Muteti also realised that too many people claim to be in the SME category yet they haven’t been registered. Some, he says, are “briefcase SMEs complete with non-existent directors”.
Muteti has assisted many groups get registered to enable them benefit from the many business schemes, but he says the Government needs to do more than registering SMEs.
“Although Kenya is way ahead of other nations in streamlining the informal sector, we would like to have a situation like that in India where there is a fully fledged ministry that deals with SME promotion. We are also lobbying the government to spend at least 25 per cent of its procurement budget in buying items from the informal sector,” says Muteti.
Muteti faults the country’s education system that only trains people to be employees rather than entrepreneurs. In contrast, India trains people first as entrepreneurs able to create businesses.

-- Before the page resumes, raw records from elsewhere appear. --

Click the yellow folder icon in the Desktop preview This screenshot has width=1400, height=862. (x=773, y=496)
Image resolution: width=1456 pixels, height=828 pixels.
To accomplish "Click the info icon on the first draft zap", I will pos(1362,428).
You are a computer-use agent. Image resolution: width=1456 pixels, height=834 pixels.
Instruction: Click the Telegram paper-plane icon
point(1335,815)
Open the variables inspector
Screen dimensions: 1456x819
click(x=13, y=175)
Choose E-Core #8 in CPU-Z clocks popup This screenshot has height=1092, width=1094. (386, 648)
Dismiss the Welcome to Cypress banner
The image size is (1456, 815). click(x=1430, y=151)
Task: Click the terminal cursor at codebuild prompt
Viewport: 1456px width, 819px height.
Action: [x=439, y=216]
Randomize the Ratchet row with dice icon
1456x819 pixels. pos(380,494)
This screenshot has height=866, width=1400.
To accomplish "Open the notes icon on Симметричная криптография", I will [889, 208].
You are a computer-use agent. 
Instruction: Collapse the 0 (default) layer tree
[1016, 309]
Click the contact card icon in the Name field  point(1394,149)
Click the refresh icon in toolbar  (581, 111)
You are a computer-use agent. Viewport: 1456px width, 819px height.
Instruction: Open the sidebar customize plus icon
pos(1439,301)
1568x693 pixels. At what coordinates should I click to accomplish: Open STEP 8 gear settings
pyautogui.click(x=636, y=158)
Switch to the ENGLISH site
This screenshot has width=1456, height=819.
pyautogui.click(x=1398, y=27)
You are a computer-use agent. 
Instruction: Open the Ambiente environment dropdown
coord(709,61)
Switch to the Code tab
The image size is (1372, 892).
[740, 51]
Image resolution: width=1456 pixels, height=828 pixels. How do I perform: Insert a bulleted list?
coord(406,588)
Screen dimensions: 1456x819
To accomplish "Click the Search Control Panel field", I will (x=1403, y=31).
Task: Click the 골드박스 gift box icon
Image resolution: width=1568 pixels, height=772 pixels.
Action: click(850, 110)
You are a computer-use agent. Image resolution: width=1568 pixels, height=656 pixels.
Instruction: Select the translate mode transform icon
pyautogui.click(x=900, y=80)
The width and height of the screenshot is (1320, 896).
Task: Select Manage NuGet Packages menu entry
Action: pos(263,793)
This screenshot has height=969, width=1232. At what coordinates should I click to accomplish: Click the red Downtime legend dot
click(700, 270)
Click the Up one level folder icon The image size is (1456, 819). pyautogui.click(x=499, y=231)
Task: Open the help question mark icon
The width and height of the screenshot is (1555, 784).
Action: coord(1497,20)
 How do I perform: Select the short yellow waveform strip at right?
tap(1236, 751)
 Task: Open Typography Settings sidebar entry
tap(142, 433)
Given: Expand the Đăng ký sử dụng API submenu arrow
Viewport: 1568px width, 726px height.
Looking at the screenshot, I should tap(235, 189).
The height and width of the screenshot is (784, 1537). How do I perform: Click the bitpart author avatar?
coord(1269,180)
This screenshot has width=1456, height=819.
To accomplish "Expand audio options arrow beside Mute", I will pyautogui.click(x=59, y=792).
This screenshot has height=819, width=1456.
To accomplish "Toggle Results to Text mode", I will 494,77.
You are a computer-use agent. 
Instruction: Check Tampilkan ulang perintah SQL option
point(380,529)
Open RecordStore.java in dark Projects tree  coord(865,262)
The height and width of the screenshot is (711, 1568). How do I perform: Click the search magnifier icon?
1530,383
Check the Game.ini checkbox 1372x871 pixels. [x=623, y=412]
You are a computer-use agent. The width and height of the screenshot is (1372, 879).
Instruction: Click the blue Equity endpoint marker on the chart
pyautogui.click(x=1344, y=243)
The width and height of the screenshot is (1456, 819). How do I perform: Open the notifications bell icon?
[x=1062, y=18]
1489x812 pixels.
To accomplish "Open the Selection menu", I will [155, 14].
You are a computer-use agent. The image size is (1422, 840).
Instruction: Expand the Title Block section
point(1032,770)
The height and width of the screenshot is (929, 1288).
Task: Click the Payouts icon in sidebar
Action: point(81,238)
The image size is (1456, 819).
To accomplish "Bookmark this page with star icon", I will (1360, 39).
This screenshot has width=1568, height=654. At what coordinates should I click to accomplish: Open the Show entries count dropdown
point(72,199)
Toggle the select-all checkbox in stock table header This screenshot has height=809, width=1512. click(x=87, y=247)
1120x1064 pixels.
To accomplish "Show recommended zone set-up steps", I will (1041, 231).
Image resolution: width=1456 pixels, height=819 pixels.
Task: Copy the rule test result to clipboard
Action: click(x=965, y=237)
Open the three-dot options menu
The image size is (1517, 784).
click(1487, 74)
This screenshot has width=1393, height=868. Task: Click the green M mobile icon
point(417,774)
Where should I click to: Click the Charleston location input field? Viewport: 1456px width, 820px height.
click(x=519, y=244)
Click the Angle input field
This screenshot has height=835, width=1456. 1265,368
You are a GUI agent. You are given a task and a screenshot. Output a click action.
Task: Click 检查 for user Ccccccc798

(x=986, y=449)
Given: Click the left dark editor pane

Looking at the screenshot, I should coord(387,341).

He is thankful to the president who has honoured all jua kali exhibitions with his presence and Parliament for favouring the registration of micro, small and medium enterprises.
Business smart from a young age
I was born in 1969 in Kibwezi, but schooled in Nairobi’s Jogoo Road Primary School. I went to Ofafa Jericho Secondary School in 1984 before joining Eastleigh High School in 1988 for Form Five and Six.
Life was difficult for my mother and I in the wooden house we lived in. To make ends meet, I used to save my bus fare and later lend to people who would pay with interest, the shylock style. I started a business with Sh400 and was so excited to earn money of my own. I constructed a small wooden house for myself. However, in the hurry to own a home in Nairobi, I forgot to put any window and only realised this when I moved in. However, there were spaces in between the wooden planks that served as ‘light holes’.
Thankfully, I was able to study at Mangalore University, India, where I graduated in 1993 with a Bachelor of Commerce degree. I am currently pursuing an MBA at Copenhagen Business School in conjunction with Inoreero University.
I met my wife Caroline at a Salvation Army church function. She was playing the tambourine while I had come to assist my friends carry musical instruments for a competition in the same church. We had a small chat at lunch hour. She thought I was funny and I was attracted by her humility. She later went to Germany while I went to study in India. We communicated through letters.
We later got married and now have two daughters, Richelle, 15, and Davina, 14.